■ **任务说明 1**
打印原文中从“跳表结构如下所示，基于time-based排序的链表结构.”到“在以上每个数据项内，可以包含实际对象的信息。”之间的内容，首尾两处都包括在内。
■ **任务说明 2**
在数据行里，取含有“Given: Open the”的那一行到含有“tap(58, 194)”的那一行，两行都包括在内，把其中的“icon”换成“button”，其他内容不变，只写出这几行。

■ **原文**
##############################

一个SkipList简单跳表的实现

前言

---

上一篇文章笔者写了关于HDFS使用SkipList跳表的结构来加速Snapshot的diff比较过程，然后加速HDFS大Snapshot删除的过程（此部分文章可阅读上篇博文：聊聊HDFS删除Snapshot行为导致的NameNode crash）。本文笔者想继续聊聊这个跳表结构，简单说就是构造多链表层级结构，利用(数据存储空间)空间来换取(数据查找效率)时间的一个数据结构用例。

SkipList样例结构

---

为了方便SkipList的样例讲解，本文设计实现的简单SkipList的内部结构如下所示，以插入时间排序的链表。

 跳表的简单实现，通过维护多层级链表的形式，加速节点的查询，通过内存中维护更多
 的节点信息来换取查询的速度。
 跳表结构如下所示，基于time-based排序的链表结构.
 level 4: head----------------------------------s9->NULL
 level 3: head----------------->s5--------------s9->NULL
 level 2: head------s2--------->s5--------------s9->NULL
 level 1: head->s1->s2->s3->s4->s5->s6->s7->s8->s9->NULL

在以上每个数据项内，可以包含实际对象的信息。

SkipList样例代码简单实现

---

在笔者对SkipList的代码实现中，总共包含3个类：

• SkipListNode：跳表内部节点实例
• DiffSkipList：跳表类，供外部调用使用的类
• TestSkipListNode：对于跳表类的功能测试类

此样例的实现思路参考了HDFS Snapshot删除行为中实现的跳表结构类DiffListBySkipList。
下面依次是实现代码：

SkipListNode.java

/**
 * 跳表内部节点实现.

##############################

■ **所给数据行**
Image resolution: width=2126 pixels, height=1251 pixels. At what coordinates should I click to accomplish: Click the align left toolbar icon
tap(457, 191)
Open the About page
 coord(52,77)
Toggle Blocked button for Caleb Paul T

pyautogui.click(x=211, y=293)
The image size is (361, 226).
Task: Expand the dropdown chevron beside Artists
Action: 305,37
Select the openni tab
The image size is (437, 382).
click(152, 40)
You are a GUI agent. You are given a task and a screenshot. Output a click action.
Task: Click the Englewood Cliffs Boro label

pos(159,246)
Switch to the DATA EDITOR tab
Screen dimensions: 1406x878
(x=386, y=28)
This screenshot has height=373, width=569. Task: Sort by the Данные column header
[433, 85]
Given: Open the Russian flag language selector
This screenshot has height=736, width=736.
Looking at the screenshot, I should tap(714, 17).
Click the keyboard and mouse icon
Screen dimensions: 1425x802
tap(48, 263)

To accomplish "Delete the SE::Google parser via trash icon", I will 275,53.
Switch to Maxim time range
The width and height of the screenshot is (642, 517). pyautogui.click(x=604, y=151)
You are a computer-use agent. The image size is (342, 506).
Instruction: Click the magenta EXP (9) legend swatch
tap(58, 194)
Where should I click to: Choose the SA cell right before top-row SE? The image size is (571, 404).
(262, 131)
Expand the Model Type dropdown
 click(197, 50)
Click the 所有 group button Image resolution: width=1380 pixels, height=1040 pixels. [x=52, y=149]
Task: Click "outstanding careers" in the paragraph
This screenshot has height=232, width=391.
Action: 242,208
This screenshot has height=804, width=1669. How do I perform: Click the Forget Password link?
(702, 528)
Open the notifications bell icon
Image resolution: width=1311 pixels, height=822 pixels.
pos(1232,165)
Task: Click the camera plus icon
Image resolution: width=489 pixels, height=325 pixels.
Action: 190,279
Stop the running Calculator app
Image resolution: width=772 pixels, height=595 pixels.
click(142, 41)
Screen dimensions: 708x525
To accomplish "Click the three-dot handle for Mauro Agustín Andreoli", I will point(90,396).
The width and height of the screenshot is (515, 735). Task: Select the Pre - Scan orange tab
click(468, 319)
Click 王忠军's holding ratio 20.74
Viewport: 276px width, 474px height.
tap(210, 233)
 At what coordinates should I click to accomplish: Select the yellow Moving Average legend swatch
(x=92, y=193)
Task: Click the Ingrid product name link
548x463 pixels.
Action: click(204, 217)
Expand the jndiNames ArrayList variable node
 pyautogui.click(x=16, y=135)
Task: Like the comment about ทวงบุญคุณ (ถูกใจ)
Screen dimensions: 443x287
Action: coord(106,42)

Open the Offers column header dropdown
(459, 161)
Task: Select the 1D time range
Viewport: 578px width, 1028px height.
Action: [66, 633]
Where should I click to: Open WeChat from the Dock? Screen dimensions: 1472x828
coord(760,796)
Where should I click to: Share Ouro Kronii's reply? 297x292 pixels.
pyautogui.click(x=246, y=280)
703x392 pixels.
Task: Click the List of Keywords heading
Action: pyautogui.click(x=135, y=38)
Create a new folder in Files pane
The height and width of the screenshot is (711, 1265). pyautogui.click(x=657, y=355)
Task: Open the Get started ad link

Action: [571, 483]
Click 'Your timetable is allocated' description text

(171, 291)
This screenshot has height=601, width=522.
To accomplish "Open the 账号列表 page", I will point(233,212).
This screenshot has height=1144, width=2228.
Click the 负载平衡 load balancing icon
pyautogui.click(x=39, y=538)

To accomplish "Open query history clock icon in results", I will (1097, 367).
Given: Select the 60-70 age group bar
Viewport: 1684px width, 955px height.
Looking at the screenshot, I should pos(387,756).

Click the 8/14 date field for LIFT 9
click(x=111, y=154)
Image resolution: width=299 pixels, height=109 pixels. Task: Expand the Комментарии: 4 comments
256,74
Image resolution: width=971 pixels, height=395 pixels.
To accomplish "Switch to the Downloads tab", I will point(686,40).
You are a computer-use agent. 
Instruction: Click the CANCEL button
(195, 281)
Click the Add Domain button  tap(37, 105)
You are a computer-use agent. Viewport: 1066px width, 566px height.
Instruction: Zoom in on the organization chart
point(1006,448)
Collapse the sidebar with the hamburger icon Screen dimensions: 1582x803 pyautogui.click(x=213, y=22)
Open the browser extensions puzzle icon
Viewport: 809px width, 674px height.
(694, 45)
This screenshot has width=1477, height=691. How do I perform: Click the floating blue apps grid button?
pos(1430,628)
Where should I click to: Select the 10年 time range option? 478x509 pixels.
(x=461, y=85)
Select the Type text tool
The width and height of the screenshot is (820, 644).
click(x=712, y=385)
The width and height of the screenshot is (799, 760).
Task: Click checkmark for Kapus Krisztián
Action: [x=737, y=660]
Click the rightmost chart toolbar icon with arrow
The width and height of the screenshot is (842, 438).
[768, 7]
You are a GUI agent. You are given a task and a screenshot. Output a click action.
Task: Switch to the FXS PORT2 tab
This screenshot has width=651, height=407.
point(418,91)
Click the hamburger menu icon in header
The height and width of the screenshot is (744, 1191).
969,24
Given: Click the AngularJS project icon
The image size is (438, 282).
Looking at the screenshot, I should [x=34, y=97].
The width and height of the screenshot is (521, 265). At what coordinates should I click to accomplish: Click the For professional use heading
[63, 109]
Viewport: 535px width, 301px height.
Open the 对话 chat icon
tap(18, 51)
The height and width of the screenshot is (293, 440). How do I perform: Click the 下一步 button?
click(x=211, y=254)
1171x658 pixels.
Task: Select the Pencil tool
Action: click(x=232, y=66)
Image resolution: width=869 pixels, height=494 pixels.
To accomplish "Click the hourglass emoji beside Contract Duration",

##############################

■ **任务结果 1**
跳表结构如下所示，基于time-based排序的链表结构.
 level 4: head----------------------------------s9->NULL
 level 3: head----------------->s5--------------s9->NULL
 level 2: head------s2--------->s5--------------s9->NULL
 level 1: head->s1->s2->s3->s4->s5->s6->s7->s8->s9->NULL

在以上每个数据项内，可以包含实际对象的信息。

■ **任务结果 2**
Given: Open the Russian flag language selector
This screenshot has height=736, width=736.
Looking at the screenshot, I should tap(714, 17).
Click the keyboard and mouse button
Screen dimensions: 1425x802
tap(48, 263)

To accomplish "Delete the SE::Google parser via trash button", I will 275,53.
Switch to Maxim time range
The width and height of the screenshot is (642, 517). pyautogui.click(x=604, y=151)
You are a computer-use agent. The image size is (342, 506).
Instruction: Click the magenta EXP (9) legend swatch
tap(58, 194)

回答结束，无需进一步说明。